The counsel of the assessee has placed strong reliance on a decision of the Calcutta High Court by Deep Narayan Sinha J. in Biswa Ranjan Sarvadhikary v. Income-tax Officer. That was a case under section 9(3) of the Income-tax Act of 1922, corresponding practically to section 26 of the new Act. A person belonging to a Dayabhaga Hindu joint family died intestate in 1940 leaving his widow and only son. For several years, from 1940 to 1959, the widow and the son were separately assessed on the income from house properties. In 1959, the Income-tax Officer issued a notice to the son stating that the income from house properties should have been assessed as part of the income of the joint family. To quash that notice, the son filed a writ petition ; and in disposing of that petition Deep Narayan Sinha J. held that, since the members of a Dayabhaga Hindu joint family had definite and ascertainable shares in the joint family properties, the assessment of the income of such properties should be under section 9(3) in the hands of the several members ; and that the income should not be included in the total income of the joint family. The learned judge observes that the principle contained in section 9(3) applies not only to associations of persons but to joint Hindu families as well. The counsel of the assessee argues that, if the principle applies to joint Hindu families, by parity of reasoning, it must apply to firms as well. In the view we have already expressed regarding the application of section 26 (section 9(3) being the corresponding section in the earlier Act), we feel that section 26 does not apply to cases where joint Hindu families, firms or companies are assessees : it can apply only to cases where associations of persons are assessees. In a Dayabhaga Hindu joint family, the properties are not owned by its members ; the owner is the family itself, but the members have definite and ascertainable shares therein. Therefore, we regret we cannot agree with the view of Deep Narayan Sinha J. in the decision referred to above.

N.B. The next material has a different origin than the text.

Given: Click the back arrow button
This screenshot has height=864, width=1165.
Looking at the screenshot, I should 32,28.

In this case, the assessee is the firm ; and admittedly, the firm is the owner of the house properties as well. Therefore, section 26 cannot be invoked, nor can any claim be made under that section that the income should be assessed in the hands of the several partners of the firm. The assessment by the department under section 22 of the Act including the income of the house properties in the total income of the firm appears to be correct.

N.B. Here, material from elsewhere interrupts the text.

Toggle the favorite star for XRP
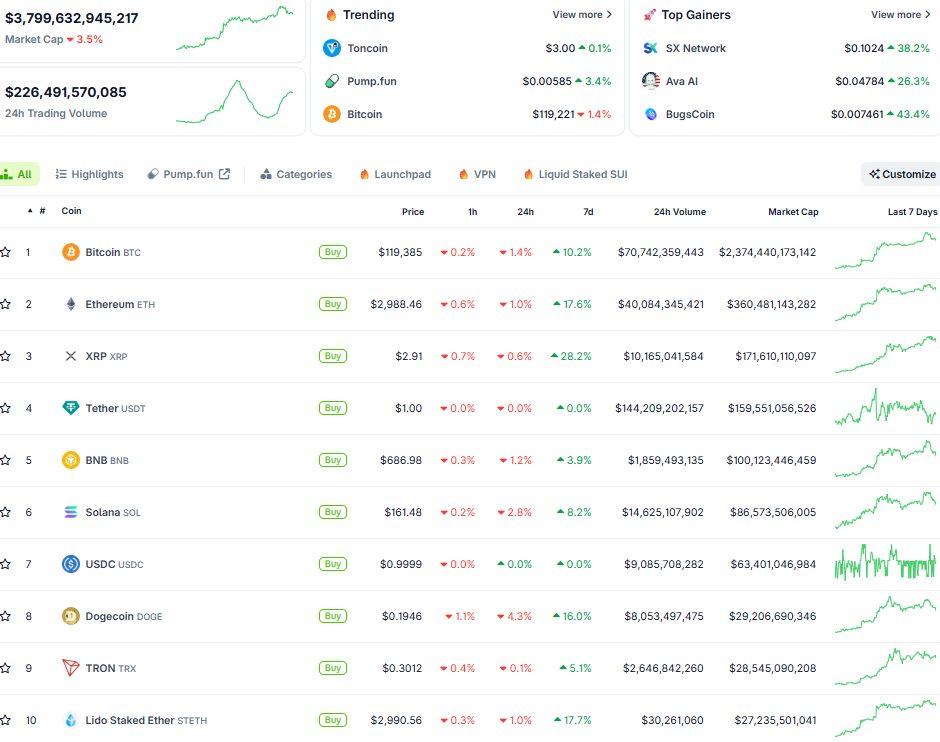The width and height of the screenshot is (940, 742). [5, 357]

In the result, we answer the question, whether, on the facts and in the circumstances of the case, the Appellate Tribunal was right in law in holding that the income from the properties had been properly assessed in the hands of the firm under section 22 of the Income-tax Act of 1961, in the affirmative. We pass no order regarding costs.

A copy of this judgment will be sent to the Tribunal as required by the Act.

Question answered in the affirmative.